• **TASK INSTRUCTIONS**:
Repeat the listing that follows character for character, omitting images.

• **SOURCE MATERIAL**:
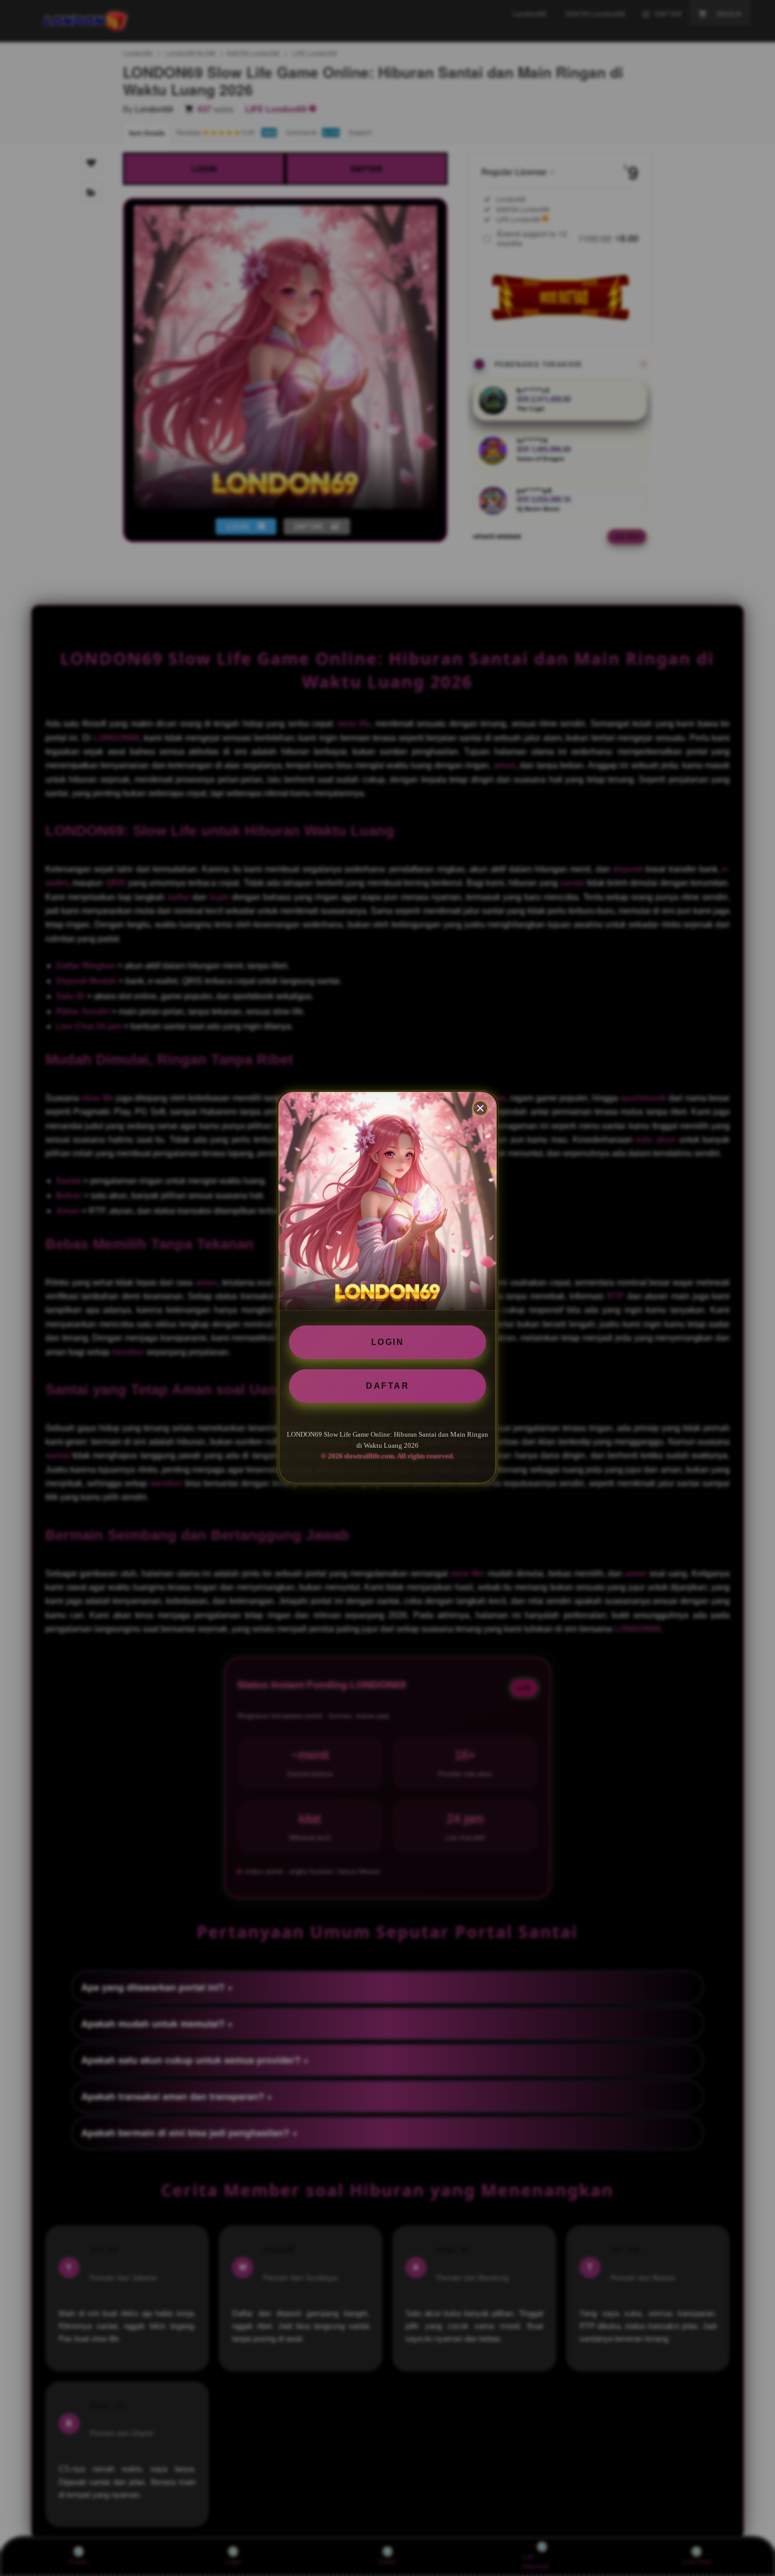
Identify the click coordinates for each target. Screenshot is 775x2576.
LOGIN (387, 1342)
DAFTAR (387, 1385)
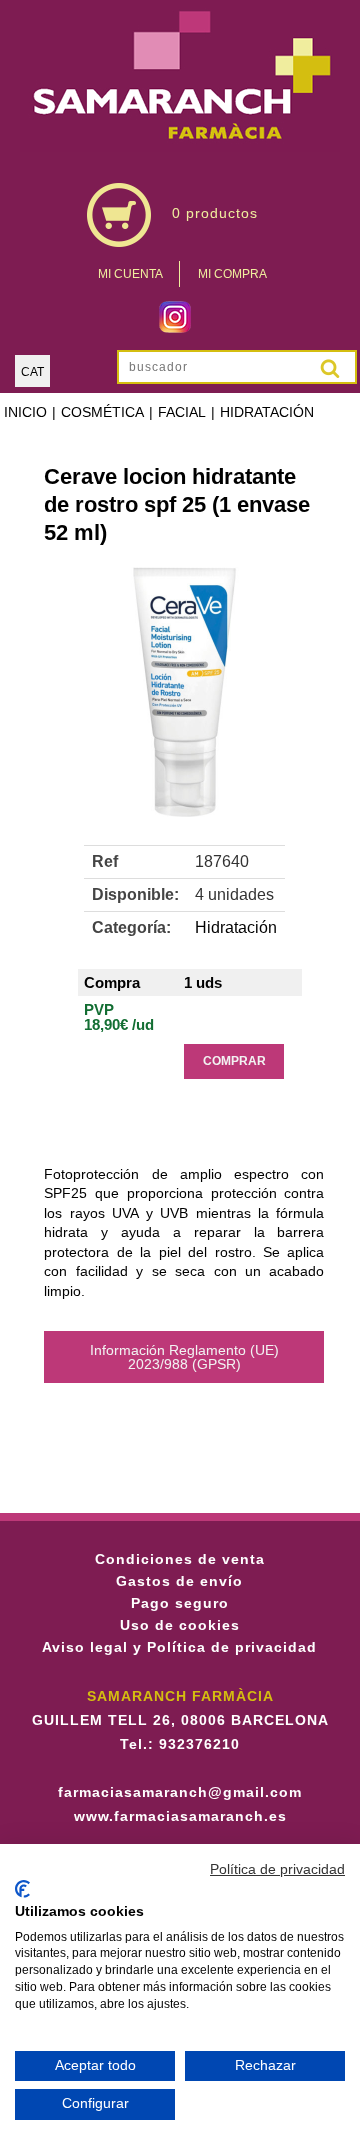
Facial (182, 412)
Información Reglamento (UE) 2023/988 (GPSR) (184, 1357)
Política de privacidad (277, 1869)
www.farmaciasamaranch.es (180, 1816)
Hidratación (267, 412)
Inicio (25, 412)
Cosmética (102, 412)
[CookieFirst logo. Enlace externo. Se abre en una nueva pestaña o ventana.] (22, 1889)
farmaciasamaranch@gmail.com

• **EXPECTED ANSWER**:
Identify the click coordinates for each target. Screenshot is 775x2576.
LOGIN (387, 1342)
DAFTAR (387, 1385)
Facial (182, 412)
Información Reglamento (UE) 2023/988 (GPSR) (184, 1357)
Política de privacidad (277, 1869)
www.farmaciasamaranch.es (180, 1816)
Hidratación (267, 412)
Inicio (25, 412)
Cosmética (102, 412)
[CookieFirst logo. Enlace externo. Se abre en una nueva pestaña o ventana.] (22, 1889)
farmaciasamaranch@gmail.com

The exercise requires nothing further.